Okta, the Identity and Access Management platform has a huge problem on its hands. The company, used by thousands of organizations around the world, has been compromised by Lapus$, a (likely) Brazillian-based digital-extortion gang.
To make matters worse, Lapus$ compromised an Okta corporate super-user account way back in January, and the world’s only finding out about it now, just over two months later.
What happened?
Nobody is completely sure. Okta is remaining pretty tight-lipped.
Based on a statement released by Todd McKinnon, Okta’s CEO, the breach happened after an engineering subcontractor was targeted and exploited by Lapus$. This gave the extortion group access to every service Okta uses behind the scenes.
According to McKinnon the unusual activity was noticed almost immediately and contained, but Lapus$ seems to be indicating otherwise (without offering any proof, unfortunately).
What should you do?
If you’re an Okta user?

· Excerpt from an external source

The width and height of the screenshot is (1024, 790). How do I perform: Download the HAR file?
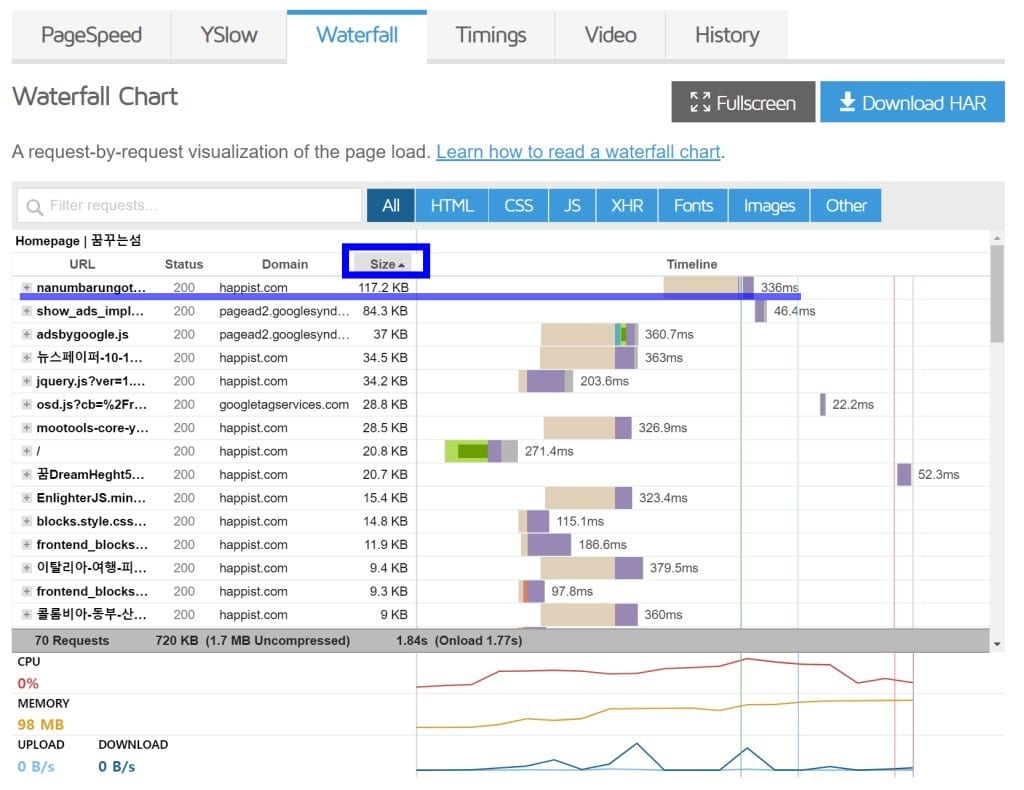(912, 103)
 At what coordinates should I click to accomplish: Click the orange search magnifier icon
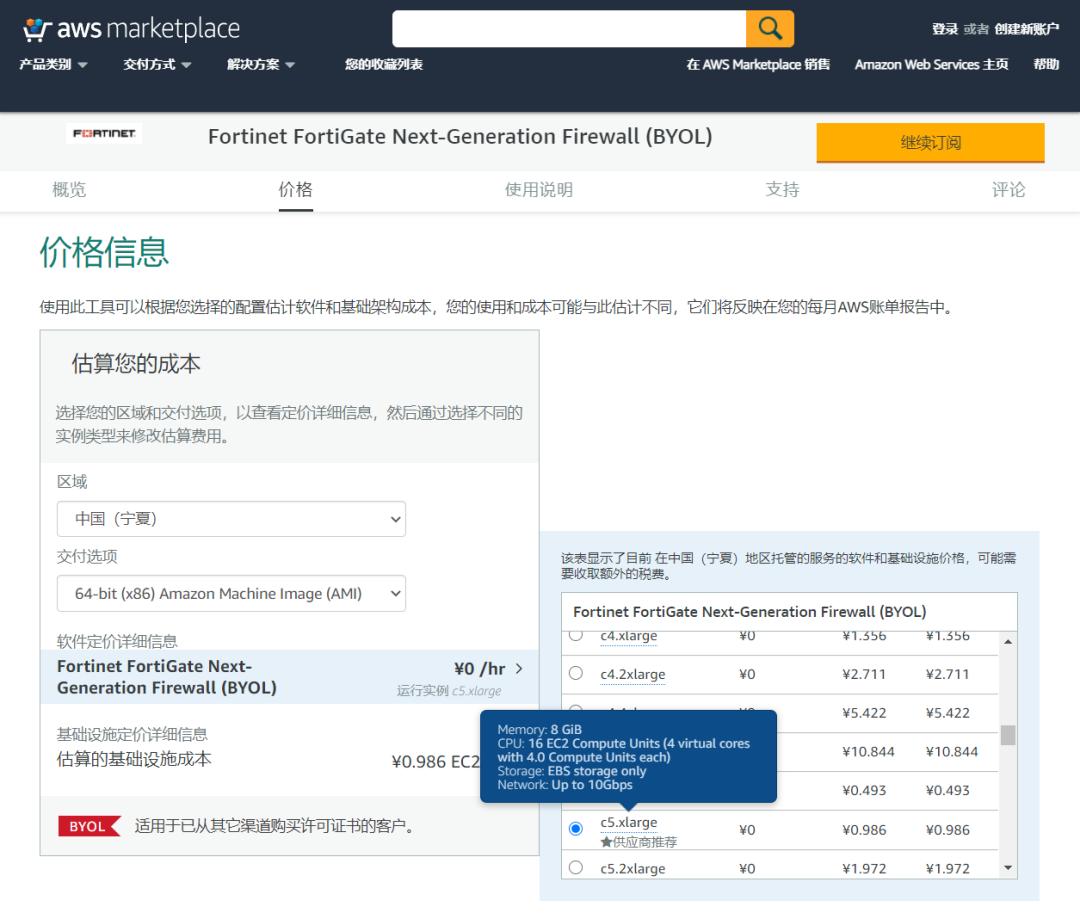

Head for the hills, running and screaming while your arms flail wildly above your head.
Okay, don’t do that. That doesn’t help anybody. On a more helpful note, our business partner, Cloudflare (an Okta customer themselves) has offered some pretty good advice:
- Enable MFA for all user accounts. Passwords alone do not offer the necessary level of protection against attacks. We strongly recommend the usage of hard keys, as other methods of MFA can be vulnerable to phishing attacks.
- Investigate and respond:
a. Check all password and MFA changes for your Okta instances.
b. Pay special attention to support initiated events.
c. Make sure all password resets are valid or just assume they are all under suspicion and force a new password reset.
d. If you find any suspicious MFA-related events, make sure only valid MFA keys are present in the user’s account configuration. - Make sure you have other security layers to provide extra security in case one of them fails.
While that advice is offered in direct relation to the Okta breach, it’s pretty good advice for anybody using an IAM platform in general. Heck, it’s good advice for everybody. Good password hygiene is important. Multi-factor authentication is important. These are the things everyone should be implementing across the board to keep their environment(s) safe from digital intruders whose main goal is to completely ruin your day, if not your life.
Remember, you’re only as strong as the weakest link in your chain. Don’t let something like this happen to you. It’s easily preventable.